J. Martinez-Calderon, J. Matias-Soto, A. Luque-Suarez: ‚My Pain Is Unbearable…I Cannot Recognize Myself!' Emotions, Cognitions, and Behaviors of People Living With Musculoskeletal Disorders: An Umbrella Review. J. Orthop. Sports Phys. Ther., 2022 [1].
Wenn Schmerz den Alltag bestimmt, verändert sich oft nicht nur Bewegung, sondern auch das Gefühl für den eigenen Körper und die eigene Identität. Menschen mit muskuloskelettalen Beschwerden beschreiben ihre Symptome nicht selten als unvorhersehbar, unsichtbar oder kaum kontrollierbar – und genau diese Erfahrung prägt, wie sie denken, fühlen und handeln.
Für Physiotherapeut:innen liegt darin eine klinische Herausforderung: Schmerzintensität und Funktion erklären nur einen Teil dessen, was Patient:innen wirklich belastet. Angst vor Verschlechterung, Verzweiflung, Rückzug, das Verbergen von Symptomen oder der Verlust vertrauter Rollen in Familie, Beruf und sozialem Leben können Therapieentscheidungen, Adhärenz und Selbstwirksamkeit maßgeblich beeinflussen. Gleichzeitig zeigen sich auch aktive Strategien wie Planung, Pacing und das bewusste Aufrechterhalten von Alltag trotz Beschwerden.
Hier wird das biopsychosoziale Modell besonders greifbar.
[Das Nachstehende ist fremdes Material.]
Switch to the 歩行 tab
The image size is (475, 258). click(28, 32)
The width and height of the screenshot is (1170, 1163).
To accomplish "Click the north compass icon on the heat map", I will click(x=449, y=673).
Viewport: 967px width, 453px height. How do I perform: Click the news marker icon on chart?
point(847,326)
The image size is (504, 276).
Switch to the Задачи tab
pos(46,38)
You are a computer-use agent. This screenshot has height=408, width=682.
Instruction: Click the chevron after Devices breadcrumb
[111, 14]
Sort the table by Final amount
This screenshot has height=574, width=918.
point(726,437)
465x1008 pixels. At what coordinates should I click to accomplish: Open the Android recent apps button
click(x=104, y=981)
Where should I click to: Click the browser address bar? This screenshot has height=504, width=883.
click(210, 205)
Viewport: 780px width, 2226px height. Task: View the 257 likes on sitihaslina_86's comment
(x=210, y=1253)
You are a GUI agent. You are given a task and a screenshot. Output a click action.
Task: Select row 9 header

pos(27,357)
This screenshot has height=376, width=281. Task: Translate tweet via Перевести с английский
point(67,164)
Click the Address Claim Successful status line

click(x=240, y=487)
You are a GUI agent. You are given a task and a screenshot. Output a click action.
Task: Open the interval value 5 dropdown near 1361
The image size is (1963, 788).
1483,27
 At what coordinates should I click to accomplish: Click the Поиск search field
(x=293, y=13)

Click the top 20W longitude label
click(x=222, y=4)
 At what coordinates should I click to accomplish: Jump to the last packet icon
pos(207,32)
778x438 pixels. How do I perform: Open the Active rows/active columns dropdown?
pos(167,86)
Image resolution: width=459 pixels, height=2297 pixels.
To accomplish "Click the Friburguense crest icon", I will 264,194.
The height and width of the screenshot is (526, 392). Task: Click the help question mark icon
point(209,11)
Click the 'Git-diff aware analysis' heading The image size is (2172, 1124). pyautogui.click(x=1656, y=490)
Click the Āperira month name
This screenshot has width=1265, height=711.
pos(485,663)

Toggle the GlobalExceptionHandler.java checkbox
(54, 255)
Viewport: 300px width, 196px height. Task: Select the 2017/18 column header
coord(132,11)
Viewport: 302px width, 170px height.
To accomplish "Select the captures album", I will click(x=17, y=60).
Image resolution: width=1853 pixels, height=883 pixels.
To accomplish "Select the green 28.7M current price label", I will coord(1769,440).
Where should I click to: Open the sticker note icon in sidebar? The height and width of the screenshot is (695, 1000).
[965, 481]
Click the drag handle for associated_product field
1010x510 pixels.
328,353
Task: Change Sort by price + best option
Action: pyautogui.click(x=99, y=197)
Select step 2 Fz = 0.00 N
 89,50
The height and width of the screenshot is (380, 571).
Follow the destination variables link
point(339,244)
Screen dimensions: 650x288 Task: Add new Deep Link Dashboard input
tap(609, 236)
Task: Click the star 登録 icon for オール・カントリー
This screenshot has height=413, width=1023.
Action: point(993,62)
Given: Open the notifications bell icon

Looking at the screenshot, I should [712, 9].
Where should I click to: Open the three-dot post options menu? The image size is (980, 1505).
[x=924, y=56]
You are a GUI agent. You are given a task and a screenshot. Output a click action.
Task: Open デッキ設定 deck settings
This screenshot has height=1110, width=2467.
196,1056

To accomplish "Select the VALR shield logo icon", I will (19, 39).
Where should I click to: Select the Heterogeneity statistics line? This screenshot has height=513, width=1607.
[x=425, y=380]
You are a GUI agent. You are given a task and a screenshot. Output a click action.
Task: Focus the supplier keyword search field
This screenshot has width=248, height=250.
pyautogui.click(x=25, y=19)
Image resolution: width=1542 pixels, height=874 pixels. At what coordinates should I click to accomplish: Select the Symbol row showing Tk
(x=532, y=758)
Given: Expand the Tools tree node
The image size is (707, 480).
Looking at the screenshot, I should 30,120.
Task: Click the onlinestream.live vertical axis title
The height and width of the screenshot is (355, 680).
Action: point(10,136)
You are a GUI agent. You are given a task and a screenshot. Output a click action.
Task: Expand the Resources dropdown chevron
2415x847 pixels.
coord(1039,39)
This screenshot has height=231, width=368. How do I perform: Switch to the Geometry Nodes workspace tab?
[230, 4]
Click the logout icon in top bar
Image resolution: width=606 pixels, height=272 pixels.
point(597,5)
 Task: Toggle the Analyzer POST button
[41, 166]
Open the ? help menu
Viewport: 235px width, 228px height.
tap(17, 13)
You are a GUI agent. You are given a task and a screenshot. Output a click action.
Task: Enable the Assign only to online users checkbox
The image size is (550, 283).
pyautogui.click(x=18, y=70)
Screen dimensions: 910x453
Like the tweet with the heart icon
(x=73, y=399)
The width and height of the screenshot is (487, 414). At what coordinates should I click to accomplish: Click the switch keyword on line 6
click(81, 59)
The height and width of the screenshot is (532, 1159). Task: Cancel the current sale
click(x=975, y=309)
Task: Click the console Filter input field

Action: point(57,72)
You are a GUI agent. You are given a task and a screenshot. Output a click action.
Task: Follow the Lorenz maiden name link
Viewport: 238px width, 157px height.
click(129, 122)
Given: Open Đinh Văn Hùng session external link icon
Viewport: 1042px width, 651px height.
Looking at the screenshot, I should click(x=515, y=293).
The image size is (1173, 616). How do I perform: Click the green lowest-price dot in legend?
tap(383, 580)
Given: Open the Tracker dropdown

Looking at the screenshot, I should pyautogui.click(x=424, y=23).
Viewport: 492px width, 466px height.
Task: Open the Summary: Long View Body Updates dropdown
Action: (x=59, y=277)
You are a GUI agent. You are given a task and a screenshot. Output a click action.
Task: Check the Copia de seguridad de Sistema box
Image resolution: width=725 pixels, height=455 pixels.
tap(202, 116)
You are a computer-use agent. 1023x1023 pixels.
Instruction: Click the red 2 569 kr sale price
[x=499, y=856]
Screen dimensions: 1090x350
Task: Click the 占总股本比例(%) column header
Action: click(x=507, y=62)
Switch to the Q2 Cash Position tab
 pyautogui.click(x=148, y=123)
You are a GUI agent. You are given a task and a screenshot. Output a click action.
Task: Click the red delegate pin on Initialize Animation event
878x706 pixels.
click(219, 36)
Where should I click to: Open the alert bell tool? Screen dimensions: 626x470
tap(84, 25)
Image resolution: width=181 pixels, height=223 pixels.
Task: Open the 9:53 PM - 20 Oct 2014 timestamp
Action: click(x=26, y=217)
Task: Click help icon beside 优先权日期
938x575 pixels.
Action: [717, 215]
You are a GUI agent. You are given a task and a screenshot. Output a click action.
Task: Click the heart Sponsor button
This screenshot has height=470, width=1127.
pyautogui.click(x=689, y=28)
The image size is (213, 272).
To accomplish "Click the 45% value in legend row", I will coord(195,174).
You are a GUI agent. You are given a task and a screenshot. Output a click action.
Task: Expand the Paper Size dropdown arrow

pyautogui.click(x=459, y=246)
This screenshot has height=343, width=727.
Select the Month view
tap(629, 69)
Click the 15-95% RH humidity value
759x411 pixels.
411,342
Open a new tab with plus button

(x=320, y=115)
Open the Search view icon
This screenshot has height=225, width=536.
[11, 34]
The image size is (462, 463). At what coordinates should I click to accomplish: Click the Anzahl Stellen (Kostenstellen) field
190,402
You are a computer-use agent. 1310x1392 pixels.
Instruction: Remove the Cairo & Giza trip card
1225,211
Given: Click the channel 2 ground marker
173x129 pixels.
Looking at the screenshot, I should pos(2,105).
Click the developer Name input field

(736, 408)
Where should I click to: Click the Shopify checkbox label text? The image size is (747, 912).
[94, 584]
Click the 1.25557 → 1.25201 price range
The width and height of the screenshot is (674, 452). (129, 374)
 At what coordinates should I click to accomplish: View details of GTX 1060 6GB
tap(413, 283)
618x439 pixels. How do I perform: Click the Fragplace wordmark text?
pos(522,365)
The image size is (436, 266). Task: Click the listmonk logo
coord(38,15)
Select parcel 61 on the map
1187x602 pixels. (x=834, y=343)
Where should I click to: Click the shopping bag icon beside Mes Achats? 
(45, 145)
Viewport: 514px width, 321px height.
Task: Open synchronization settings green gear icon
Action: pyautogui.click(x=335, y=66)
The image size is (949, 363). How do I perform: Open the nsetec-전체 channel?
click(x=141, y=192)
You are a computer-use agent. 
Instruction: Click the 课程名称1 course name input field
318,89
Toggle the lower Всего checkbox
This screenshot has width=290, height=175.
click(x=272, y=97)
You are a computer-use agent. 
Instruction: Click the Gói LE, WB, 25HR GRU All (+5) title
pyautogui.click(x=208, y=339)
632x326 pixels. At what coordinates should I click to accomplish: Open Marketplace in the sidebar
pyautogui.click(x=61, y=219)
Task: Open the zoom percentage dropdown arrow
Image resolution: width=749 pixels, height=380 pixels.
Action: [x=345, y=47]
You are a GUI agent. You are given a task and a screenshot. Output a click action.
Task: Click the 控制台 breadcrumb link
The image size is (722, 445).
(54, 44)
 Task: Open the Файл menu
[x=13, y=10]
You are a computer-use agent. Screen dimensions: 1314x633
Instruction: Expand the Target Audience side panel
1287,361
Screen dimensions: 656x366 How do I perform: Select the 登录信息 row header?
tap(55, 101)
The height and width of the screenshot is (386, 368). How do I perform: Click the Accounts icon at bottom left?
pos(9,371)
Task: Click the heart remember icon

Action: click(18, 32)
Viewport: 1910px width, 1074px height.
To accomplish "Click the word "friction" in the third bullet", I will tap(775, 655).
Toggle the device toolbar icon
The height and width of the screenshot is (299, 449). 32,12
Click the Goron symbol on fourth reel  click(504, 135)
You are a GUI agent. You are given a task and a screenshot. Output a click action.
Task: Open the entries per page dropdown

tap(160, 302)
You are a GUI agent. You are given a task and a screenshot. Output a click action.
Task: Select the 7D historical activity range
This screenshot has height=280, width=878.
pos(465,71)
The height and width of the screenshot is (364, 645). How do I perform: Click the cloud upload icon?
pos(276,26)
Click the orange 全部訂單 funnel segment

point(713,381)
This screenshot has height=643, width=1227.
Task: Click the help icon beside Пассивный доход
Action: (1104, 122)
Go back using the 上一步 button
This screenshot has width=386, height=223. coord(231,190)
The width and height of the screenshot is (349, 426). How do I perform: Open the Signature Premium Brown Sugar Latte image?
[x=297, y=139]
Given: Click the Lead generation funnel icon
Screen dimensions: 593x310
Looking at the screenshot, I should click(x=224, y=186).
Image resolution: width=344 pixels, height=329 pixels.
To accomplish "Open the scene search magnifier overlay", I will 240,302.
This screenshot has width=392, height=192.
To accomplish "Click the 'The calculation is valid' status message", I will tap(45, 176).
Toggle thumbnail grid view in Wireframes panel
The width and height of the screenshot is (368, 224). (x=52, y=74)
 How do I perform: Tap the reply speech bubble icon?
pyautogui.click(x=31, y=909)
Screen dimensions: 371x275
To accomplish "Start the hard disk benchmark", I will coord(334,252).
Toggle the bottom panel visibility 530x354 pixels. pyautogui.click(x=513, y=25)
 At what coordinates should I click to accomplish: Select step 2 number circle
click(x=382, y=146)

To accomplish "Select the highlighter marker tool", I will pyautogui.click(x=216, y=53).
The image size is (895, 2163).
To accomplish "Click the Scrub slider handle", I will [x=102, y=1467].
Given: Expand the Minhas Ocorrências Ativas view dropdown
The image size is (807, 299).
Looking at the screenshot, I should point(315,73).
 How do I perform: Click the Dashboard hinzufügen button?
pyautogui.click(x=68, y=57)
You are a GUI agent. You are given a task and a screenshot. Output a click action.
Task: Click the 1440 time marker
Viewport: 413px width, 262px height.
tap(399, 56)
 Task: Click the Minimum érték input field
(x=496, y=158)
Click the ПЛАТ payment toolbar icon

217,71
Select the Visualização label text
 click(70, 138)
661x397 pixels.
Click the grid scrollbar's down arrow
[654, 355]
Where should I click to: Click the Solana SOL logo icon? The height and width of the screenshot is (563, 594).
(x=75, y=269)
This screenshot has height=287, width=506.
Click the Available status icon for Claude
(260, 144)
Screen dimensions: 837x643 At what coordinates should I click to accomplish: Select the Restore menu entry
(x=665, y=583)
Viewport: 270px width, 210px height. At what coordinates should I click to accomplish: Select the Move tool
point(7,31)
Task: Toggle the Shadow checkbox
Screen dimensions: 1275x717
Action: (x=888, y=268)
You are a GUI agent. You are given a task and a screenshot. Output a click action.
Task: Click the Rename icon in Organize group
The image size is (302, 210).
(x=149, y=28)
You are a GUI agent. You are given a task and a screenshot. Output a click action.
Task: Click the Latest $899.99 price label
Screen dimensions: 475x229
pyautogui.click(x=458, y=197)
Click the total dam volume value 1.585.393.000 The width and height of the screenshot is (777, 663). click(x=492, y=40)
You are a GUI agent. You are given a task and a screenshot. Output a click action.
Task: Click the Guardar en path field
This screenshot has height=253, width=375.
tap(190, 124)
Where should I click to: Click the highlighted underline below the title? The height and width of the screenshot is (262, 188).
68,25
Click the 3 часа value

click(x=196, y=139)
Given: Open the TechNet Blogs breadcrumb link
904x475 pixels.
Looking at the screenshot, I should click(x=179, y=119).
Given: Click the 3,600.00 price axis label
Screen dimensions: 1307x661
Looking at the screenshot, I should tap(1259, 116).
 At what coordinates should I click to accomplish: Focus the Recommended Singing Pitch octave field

Die qualitative Evidenz öffnet den Blick für Fragen, die im Praxisalltag zu kurz kommen können: Was bedeutet dieser Schmerz für diese Person? Welche Sorgen, Deutungen und Bewältigungsmuster bestimmen ihr Verhalten? Und wie kann physiotherapeutische Behandlung so gestaltet werden, dass sie nicht nur körperliche Funktion adressiert, sondern auch Orientierung, Sicherheit und Handlungsfähigkeit stärkt?